Considering this is still a year away, anyone taking bets that Riverbed and Silver Peak put the kibosh on sales to AEC firms? Me neither.
We’ll be watching this story continue to develop, it’s a good one.
Many thanks to Rizzo and others that sent this over.
Tail wags dog.
Not exactly unbelievable but close.
Why is that so slippery?
When talking to the riverbed guys about this months ago, they said all compression type devices are affected, not just riverbed. So I would call the compression a generic incompatibility, which, once discovered, is something that Adesk would fix. It almost becomes a bug they are fixing.
Can you explain your advice? or give a link if its somewhere. I’m sure you had resons so that would be interesting to hear.
I think it’s slippery to cater the dwg format or engine to the needs of a small portion of the overall market. That doesn’t mean it won’t happen, just look at the amount of energy spent on 3D objects and tools in the core package that many people don’t use at all.
If I’m nvidia, or HP, I begin to bitch and moan next time a new version of Acad makes my hardware look bad. I’m just really suprised to see Adesk cater to an aftermarket developer.

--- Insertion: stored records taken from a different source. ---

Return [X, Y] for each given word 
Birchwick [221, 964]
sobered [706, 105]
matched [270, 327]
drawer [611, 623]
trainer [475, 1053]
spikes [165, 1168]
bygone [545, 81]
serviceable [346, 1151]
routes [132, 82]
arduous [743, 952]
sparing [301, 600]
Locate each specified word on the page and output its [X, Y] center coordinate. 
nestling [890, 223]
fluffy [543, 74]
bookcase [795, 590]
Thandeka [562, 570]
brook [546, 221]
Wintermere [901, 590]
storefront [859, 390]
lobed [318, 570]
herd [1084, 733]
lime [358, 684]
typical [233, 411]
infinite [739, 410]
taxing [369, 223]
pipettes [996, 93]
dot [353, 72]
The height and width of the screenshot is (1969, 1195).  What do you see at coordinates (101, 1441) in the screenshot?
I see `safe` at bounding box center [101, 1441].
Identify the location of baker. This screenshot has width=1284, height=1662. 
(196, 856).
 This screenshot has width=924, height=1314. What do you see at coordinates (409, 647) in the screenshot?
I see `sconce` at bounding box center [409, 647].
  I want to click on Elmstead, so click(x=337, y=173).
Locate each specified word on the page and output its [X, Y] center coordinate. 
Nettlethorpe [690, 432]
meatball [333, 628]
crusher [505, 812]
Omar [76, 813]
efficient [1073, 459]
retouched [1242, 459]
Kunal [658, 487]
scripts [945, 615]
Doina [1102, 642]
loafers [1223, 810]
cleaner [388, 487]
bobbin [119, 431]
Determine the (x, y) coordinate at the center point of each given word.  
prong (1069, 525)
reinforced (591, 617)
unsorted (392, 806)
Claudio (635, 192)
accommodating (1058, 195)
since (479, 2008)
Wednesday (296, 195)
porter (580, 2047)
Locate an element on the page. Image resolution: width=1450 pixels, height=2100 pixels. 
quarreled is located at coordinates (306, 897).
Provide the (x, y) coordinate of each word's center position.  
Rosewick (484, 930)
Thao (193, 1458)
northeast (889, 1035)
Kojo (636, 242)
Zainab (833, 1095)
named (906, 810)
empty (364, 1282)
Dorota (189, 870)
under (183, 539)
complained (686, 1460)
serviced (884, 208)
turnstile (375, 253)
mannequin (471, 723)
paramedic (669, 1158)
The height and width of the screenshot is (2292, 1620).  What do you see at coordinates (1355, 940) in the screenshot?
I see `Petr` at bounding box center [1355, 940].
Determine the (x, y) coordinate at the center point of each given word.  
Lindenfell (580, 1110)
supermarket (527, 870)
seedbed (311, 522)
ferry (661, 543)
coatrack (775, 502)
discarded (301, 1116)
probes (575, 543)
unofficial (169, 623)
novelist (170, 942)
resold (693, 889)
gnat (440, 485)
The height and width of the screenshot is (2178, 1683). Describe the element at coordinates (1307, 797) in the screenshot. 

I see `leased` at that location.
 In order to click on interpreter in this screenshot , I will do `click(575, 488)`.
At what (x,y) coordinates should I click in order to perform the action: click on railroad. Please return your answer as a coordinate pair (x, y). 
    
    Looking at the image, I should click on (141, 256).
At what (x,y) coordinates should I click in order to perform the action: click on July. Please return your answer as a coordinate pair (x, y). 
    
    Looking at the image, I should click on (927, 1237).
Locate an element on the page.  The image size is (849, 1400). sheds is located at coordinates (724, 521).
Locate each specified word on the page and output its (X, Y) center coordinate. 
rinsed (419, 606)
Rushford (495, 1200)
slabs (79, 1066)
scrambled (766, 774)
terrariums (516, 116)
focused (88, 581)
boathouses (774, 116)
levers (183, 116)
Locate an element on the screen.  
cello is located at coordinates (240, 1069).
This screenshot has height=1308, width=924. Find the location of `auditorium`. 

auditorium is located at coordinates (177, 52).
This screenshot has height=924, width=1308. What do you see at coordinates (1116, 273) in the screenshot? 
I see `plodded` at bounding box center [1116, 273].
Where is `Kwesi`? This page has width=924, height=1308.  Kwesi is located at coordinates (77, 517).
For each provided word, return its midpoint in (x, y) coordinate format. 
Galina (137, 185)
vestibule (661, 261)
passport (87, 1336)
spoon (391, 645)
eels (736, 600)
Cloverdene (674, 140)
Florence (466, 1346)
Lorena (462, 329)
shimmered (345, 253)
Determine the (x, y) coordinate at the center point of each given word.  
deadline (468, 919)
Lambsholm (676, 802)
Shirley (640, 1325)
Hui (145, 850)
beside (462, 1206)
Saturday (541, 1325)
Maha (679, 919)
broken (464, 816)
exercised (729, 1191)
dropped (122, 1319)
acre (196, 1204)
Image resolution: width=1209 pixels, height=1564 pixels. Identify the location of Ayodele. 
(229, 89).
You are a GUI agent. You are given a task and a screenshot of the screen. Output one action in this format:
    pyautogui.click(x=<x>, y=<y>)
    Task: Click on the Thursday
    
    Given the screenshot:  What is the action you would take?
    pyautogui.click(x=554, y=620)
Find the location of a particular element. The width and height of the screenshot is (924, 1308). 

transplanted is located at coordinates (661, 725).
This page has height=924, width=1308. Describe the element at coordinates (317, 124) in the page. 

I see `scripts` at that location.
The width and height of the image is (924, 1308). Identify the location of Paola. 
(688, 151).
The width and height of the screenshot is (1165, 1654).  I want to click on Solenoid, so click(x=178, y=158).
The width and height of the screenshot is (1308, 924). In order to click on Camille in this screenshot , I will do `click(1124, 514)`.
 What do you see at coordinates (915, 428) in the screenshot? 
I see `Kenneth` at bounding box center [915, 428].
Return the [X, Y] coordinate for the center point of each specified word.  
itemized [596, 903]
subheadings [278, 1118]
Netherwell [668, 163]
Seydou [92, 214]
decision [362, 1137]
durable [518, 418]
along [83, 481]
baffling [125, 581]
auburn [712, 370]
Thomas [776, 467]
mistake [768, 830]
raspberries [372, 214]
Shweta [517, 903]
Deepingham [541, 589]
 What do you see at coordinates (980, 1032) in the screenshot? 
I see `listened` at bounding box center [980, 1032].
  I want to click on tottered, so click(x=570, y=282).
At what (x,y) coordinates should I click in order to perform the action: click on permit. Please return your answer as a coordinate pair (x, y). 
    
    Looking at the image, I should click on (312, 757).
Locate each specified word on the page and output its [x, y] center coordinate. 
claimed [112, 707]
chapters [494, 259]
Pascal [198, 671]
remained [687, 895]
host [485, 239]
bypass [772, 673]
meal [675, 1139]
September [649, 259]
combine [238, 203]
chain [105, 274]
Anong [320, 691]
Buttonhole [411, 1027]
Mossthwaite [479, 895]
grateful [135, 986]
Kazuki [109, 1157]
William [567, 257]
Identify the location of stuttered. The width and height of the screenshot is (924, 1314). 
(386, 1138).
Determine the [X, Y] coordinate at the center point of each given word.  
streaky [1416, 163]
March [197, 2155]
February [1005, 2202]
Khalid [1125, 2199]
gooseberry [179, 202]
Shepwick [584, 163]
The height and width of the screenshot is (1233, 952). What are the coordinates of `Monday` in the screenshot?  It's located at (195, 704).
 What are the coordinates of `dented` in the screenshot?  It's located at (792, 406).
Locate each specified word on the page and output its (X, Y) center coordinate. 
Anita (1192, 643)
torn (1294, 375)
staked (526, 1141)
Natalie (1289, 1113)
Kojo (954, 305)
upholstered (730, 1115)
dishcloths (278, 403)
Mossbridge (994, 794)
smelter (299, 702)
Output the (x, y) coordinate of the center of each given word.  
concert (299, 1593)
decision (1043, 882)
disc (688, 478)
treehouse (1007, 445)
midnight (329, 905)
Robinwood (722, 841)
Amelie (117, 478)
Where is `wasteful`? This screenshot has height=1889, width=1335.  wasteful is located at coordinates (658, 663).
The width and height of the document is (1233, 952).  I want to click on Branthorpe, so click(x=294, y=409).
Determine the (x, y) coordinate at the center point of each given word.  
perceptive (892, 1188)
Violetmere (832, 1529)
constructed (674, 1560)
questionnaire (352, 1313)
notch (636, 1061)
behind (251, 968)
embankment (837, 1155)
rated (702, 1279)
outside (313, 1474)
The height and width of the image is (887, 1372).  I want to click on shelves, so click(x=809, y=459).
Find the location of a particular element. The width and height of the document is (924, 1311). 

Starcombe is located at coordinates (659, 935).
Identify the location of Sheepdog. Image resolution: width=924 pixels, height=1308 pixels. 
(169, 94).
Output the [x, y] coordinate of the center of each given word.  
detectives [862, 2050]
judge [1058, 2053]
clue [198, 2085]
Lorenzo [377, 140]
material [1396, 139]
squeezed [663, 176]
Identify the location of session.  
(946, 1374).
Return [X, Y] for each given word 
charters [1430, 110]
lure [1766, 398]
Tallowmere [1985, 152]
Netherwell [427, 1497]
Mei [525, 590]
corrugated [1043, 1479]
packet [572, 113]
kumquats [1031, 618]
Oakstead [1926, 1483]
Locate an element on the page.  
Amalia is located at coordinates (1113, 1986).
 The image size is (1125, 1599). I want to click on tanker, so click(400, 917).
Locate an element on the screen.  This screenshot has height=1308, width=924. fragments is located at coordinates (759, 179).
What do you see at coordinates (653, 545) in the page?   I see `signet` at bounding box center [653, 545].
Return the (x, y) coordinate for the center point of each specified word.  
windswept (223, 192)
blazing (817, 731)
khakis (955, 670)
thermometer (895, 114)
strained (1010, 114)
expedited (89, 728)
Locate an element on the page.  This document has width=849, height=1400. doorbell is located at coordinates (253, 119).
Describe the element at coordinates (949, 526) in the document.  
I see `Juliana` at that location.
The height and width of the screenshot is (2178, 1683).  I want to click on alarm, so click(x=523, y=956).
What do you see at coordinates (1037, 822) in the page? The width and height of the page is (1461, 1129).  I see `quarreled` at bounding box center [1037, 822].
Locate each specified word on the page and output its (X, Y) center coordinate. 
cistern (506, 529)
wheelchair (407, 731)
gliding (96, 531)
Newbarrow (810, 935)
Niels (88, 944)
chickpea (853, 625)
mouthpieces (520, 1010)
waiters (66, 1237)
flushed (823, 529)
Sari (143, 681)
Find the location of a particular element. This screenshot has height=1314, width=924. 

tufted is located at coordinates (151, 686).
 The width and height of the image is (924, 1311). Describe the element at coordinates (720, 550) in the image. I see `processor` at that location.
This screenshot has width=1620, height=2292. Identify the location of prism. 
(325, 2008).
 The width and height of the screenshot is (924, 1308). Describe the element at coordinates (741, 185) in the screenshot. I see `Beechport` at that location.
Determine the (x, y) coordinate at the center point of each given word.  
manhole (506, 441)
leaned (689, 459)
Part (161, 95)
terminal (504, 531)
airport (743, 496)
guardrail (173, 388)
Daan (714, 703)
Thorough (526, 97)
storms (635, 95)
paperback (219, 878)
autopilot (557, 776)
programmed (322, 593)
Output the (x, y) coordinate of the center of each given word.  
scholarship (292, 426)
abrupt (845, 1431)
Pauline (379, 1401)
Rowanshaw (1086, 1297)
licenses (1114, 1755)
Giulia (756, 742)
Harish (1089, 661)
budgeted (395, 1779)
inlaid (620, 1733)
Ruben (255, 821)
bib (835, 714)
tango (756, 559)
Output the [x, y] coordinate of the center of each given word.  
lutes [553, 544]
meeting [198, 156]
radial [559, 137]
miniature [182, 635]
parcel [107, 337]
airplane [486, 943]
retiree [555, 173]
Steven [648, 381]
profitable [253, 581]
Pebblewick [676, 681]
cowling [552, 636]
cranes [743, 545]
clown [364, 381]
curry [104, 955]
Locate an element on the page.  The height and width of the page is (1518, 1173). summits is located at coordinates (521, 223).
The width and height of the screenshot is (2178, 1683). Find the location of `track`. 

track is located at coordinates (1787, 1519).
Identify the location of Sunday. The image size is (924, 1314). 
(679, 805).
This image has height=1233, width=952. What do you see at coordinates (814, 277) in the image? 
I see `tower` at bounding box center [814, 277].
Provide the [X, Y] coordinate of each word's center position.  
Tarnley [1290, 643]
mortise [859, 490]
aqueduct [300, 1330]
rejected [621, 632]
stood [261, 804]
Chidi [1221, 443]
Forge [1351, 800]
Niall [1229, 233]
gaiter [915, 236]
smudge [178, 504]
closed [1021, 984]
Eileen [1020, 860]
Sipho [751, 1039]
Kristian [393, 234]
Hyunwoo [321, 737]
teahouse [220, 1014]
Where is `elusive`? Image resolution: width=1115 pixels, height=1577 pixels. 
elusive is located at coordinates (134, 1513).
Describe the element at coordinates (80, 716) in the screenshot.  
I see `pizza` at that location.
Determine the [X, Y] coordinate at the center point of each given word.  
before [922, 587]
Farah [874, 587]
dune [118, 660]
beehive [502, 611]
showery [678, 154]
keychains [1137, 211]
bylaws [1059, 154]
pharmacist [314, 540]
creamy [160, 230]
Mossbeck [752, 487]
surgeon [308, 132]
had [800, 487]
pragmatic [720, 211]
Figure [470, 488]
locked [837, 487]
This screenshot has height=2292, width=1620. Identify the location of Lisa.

while they are changing…why not Open DWG?
The reason this made such a splash is that owners of WAN accelerators tend to be larger companies which, coincidentally, also happen have a large number of AutoCAD licenses on Subscription. When a big dog barks, you’re gonna notice. You can call it a “small portion of the market” because the number of customers may be relatively, but it isn’t small from Autodesk’s standpoint.
I think it’s smaller than the big firms would like to think. For every Jacobs, Woolpert, URS, there are thousands of two and three man firms just doing their thing. At the end of the day, you’re right, those large firms have large influence. I just believe it’s disproportionate to the actual seat counts.